··· Exercise inputs
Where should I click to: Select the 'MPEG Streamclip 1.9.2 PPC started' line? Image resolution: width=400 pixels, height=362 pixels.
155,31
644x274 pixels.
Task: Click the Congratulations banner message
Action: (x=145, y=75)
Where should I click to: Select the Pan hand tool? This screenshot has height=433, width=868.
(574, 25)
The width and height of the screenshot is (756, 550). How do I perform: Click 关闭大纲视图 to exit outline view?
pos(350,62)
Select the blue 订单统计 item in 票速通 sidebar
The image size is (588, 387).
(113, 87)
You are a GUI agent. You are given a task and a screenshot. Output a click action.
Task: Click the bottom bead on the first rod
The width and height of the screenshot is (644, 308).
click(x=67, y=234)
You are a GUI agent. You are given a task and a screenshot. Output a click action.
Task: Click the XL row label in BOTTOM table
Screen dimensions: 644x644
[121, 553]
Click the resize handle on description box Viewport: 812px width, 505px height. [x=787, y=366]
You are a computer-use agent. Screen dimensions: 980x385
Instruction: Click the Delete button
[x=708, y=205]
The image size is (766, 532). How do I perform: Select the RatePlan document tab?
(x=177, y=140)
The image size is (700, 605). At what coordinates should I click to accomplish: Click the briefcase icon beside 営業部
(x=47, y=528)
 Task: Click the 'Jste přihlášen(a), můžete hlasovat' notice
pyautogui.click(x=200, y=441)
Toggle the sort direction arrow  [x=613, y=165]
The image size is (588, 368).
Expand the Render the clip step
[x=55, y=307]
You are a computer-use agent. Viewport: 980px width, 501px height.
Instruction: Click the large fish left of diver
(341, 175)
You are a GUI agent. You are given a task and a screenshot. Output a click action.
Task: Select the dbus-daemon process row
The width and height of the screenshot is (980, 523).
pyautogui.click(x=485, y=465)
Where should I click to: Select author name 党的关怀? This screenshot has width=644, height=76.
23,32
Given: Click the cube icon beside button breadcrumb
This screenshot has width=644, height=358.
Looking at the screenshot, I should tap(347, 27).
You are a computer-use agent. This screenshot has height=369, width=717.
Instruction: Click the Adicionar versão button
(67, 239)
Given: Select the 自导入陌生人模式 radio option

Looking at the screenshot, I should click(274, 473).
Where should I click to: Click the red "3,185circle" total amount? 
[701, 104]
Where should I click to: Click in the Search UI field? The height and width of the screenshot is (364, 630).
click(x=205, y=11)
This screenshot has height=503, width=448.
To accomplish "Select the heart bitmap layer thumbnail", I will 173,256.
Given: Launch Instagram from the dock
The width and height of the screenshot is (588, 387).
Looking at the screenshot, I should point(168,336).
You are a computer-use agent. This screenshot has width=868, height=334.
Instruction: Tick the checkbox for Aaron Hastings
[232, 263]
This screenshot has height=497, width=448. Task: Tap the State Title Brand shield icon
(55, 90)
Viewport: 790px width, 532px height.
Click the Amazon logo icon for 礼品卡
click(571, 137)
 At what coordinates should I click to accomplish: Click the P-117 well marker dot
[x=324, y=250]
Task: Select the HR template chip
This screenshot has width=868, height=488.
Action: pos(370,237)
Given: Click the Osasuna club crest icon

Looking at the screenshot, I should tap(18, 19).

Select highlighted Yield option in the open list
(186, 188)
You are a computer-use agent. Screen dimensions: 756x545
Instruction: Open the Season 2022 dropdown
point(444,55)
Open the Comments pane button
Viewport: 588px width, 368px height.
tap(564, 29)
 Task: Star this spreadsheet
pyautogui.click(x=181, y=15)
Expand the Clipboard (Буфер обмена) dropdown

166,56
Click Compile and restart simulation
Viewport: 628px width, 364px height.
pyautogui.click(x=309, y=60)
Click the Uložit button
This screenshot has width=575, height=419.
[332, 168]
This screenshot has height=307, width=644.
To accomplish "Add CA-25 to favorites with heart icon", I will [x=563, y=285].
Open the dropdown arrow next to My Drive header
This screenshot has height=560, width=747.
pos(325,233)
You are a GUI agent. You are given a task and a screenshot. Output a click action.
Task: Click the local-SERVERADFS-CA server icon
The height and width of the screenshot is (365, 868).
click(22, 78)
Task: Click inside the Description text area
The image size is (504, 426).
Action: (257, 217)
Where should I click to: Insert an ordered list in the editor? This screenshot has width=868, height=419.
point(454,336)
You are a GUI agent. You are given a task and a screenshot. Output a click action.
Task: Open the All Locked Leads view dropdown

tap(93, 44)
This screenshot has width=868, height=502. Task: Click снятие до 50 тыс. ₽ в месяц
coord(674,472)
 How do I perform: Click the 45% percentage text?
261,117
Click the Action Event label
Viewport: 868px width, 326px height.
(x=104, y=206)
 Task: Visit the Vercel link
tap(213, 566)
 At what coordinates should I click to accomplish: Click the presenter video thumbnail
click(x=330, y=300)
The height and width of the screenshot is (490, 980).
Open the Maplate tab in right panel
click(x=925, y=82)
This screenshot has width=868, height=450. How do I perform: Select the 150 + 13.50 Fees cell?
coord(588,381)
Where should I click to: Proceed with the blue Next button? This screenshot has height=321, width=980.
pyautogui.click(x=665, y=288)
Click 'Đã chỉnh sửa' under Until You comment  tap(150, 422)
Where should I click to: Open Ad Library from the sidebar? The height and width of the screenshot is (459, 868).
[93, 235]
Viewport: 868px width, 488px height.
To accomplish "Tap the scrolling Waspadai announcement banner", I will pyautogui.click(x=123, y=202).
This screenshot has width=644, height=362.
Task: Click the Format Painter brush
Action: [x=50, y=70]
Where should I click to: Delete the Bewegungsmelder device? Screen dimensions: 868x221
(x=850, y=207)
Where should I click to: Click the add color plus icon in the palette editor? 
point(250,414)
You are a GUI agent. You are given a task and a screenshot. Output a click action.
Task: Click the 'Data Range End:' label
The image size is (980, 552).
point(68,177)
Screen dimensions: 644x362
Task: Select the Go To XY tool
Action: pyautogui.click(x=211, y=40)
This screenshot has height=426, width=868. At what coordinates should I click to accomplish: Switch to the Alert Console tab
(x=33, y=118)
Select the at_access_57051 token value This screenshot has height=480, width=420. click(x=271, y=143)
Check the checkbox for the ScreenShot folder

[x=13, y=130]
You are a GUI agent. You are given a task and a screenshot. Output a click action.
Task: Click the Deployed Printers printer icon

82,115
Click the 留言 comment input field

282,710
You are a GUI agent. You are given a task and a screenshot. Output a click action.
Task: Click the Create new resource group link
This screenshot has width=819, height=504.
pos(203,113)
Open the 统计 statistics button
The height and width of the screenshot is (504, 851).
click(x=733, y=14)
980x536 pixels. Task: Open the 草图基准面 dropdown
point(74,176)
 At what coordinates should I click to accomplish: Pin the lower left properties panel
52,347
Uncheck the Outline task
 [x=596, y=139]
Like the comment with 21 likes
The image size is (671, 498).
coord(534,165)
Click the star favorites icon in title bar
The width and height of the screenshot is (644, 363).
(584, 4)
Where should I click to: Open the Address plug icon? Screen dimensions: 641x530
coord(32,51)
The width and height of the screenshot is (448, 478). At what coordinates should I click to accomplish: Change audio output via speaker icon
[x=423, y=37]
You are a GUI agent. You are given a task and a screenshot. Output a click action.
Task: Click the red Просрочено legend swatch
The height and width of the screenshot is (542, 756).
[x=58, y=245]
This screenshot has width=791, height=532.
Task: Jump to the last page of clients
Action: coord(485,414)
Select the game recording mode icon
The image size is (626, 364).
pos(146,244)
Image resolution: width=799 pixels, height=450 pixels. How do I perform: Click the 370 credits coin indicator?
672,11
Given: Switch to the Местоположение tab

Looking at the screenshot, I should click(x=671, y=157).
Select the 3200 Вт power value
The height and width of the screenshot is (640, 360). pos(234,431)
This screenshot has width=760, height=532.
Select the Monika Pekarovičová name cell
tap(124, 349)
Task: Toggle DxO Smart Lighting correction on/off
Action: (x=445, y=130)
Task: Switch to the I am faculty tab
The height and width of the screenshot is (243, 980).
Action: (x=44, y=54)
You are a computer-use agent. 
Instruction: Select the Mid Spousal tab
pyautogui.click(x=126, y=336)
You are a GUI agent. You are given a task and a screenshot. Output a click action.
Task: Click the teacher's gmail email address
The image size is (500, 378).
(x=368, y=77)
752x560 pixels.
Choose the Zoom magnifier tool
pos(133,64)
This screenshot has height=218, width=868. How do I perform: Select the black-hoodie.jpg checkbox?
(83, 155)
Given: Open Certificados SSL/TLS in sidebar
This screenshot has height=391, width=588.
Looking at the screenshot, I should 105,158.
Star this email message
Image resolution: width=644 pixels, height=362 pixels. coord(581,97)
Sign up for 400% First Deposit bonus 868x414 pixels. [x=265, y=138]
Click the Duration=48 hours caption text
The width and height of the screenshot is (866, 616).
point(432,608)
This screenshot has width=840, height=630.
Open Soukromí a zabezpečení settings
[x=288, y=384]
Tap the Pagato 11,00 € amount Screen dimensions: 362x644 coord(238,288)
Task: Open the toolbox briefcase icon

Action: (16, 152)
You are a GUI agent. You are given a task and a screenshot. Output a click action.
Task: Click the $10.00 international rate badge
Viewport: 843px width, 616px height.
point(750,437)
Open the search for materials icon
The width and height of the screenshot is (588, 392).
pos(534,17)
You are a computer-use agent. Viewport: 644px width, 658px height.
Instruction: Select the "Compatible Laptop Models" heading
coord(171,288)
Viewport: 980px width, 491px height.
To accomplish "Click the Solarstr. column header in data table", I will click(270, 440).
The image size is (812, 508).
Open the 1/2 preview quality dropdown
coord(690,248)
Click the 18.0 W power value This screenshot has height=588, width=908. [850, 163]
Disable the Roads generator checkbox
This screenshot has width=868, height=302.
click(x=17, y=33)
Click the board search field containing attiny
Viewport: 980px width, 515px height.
······
In the entries above, find every line holding the word "arrow" and copy it out.

Toggle the sort direction arrow  [x=613, y=165]
Open the dropdown arrow next to My Drive header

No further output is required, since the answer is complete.